Se fue recuperando poco a poco de la intervención e iba sintiéndose mejor. Le gustaban mucho los libros de caballería, pidió alguno para pasar el tiempo; pero no encontraron ninguno en la casa de los que solía leer, y le dieron un Vida de Cristo y otro de la Vida de los Santos. Les fue cogiendo el gusto a estos libros. Al acabar un rato de lectura se paraba a pensar en lo que había leído. Y a veces se preguntaba: Y ¿si yo hiciese esto que hizo San Francisco, o esto que hizo Santo Domingo? Otras veces sus pensamientos se iban a las cosas del mundo en las que antes solía pensar, imaginando lo que haría en servicio de una dama, cómo iría a la tierra donde vivía, qué le diría, qué hazañas haría en su servicio.

 

Este pasar de unos pensamientos a otros tan diferentes le duró mucho tiempo. Sin embargo, notaba una diferencia: al pensar en lo del mundo, se entusiasmaba, pero cuando se cansaba y lo dejaba, se quedaba vacío y descontento. En cambio, cuando pensaba en ir a Jerusalén descalzo, en no comer sino hierbas, y hacer lo que habían hecho los santos; no solamente encontraba consuelo al pensarlo, sino incluso después seguía contento y alegre.

 

Comenzó a pensar muy sinceramente en su vida pasada, y en la necesidad de dar un fuerte cambio de rumbo. Quería hacerlo como los santos, que se atrevieron sólo confiando en la ayuda de Dios. Todo lo que deseaba hacer cuando se recuperase, era ir peregrinando a Jerusalén, para dar un cambio importante en su vida, impulsado por Dios.

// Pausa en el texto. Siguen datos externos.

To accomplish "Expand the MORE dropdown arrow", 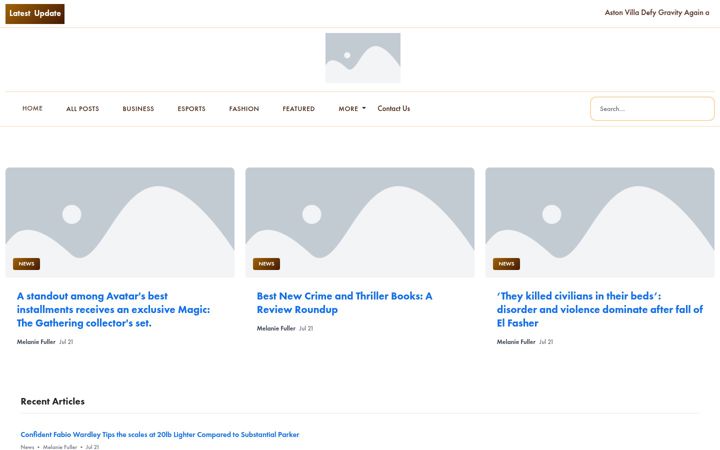I will tap(364, 108).
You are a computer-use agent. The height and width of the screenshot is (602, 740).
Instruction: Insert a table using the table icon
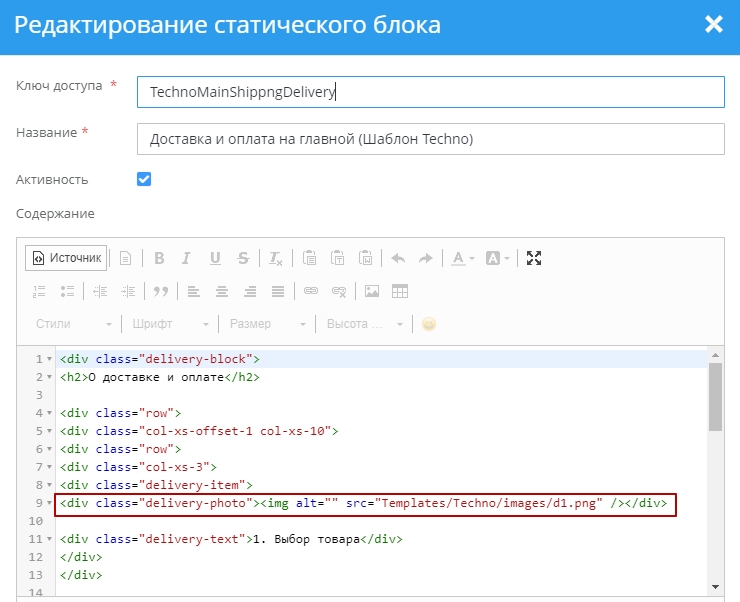click(400, 291)
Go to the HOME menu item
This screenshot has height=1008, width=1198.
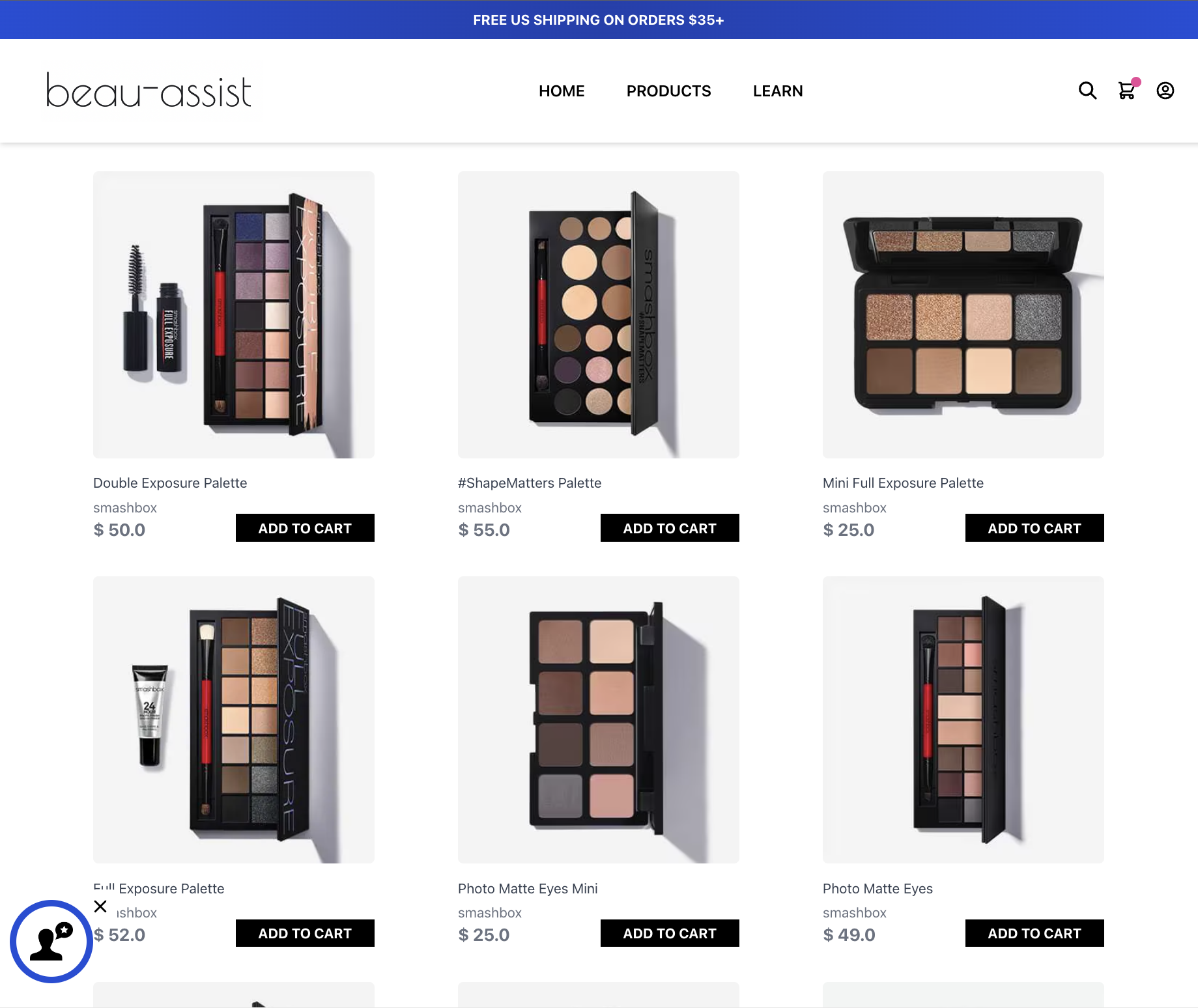click(562, 91)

Su hermano y todos los de la casa intuían por su comportamiento el cambio profundo que se estaba produciendo en su interior. Le llenaba el corazón mirar el cielo y las estrellas, lo cual hacía muchas veces y largos ratos, porque en esos momentos sentía un gran deseo de servir a Dios.



Y así, cabalgando en una mula, salió de su casa en el mes de febrero de 1522, y se puso en marcha. De camino le pasó una cosa que muestra lo mucho que todavía necesitaba cambiar su corazón. Un día se encontró un musulmán y hablando con él sobre la Virgen María empezaron a discutir. El musulmán tenía prisa y se adelantó. Él se quedó pensando, y empezó a enfadarse por la opinión del musulmán sobre María. Quería ir a buscarlo para ajustarle las cuentas. Llegó a un cruce de caminos, y cómo no sabía si era bueno lo que se proponía dejó las riendas sueltas para que la mula eligiese, y gracias a Dios la mula tomó el camino que no siguió el musulmán.

 

Cuando llegó a Monserrat (21 de marzo) rezó durante toda la noche delante de la Virgen, y dejó allí su espada.

La víspera de la Encarnación (25 de marzo) por la noche, sin que nadie lo viera, fue y le dio todas sus ropas a un pobre, se vistió con una túnica de tela de saco, y se puso de rodillas ante el altar de la Virgen. Desde que recuperó la salud había mantenido una alegría interna en todo momento. Pero ahora empezaba a sentir cambios en sus estados de ánimo: alegría, tristeza, paz, enfado… Por eso se preguntaba: ¿qué etapa nueva estoy comenzando?

También empezó a sentirse culpable por lo que había hecho en su vida anterior, y vivía una gran lucha interna.